Companies are not required to get an operating permit from the FCC to sell long-distance service within the United States, Nakahata said. While long-distance companies are required to file tariffs to the commission about their services and their rates, they generally go into effect without the FCC taking any action.
The GAO said it filed a tariff to provide long-distance service through a made-up company called PSI Communications. "In short, although we submitted fictitious information for the tariff and did not pay FCC's required $600 application fee, we received FCC's stamp of approval."
The most effective way for people to protect themselves from slamming is to contact their local phone company and ask them to "freeze" their preferred long-distance company from being changed, the GAO report said.
Customers can lift the freeze by contacting their local phone company, which keeps records of customers' preferred long-distance provider.
In 1997, the FCC received more than 20,000 slamming complaints -- its single largest number of telephone-related complaints.
The GAO report also said the "FCC takes an inordinate amount of time ... to identify companies that slam consumers and to issue orders for corrective actions (i.e., fines, suspensions) or to bar them form doing business altogether."
As a case in point, the GAO cited the Fletcher Cos., a group of long-distance companies that the FCC fined more than $5 million on Tuesday for slamming.
The GAO said the Fletcher Cos. began slamming people on a widespread basis in 1995, but the FCC didn't begin to take action against the company until June 1997.
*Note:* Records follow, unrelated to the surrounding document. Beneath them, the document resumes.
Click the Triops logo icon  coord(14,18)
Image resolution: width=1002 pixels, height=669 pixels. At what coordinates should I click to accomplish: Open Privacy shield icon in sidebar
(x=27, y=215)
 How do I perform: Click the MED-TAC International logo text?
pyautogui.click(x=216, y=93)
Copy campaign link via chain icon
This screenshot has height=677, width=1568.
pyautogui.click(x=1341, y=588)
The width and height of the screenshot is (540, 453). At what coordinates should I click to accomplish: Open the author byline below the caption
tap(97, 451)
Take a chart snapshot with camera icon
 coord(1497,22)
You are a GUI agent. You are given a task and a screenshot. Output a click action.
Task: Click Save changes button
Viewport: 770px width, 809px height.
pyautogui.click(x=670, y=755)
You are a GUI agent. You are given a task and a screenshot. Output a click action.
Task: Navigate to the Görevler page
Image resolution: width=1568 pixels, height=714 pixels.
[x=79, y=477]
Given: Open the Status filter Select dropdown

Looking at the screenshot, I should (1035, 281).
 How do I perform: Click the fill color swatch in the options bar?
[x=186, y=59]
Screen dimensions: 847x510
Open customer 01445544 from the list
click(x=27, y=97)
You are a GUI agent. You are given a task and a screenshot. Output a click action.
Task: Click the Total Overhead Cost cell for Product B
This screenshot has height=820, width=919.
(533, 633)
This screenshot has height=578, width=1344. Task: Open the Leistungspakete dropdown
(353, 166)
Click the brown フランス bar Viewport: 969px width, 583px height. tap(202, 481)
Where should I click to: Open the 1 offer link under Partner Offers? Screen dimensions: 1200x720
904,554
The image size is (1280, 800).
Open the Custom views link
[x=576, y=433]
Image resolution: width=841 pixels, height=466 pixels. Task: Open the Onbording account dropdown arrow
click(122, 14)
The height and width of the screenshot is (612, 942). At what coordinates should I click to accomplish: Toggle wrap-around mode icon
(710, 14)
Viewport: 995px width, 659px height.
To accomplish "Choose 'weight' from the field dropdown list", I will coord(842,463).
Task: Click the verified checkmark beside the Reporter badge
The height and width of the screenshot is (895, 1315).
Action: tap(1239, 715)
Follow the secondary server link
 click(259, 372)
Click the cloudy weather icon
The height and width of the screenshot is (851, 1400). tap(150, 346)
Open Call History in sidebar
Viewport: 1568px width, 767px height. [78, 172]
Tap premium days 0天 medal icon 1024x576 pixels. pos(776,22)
Nakahata conceded the FCC could act more swiftly and that it will.
Collins, a two-time slamming victim, has offered a bill that would attempt to crack down on slamming.
"Victims of slamming are frustrated," she said. "They do not believe that they should spend their time and energy resolving problems that are not of their own making."
Collins' bill would, among other things: increase fines against companies that slam; require local phone companies to report a summary of slamming complaints to the FCC for investigation; and require the FCC to report to Congress on whether its current procedures contain sufficient safeguards to prevent unscrupulous phone companies from receiving operating authority from the FCC.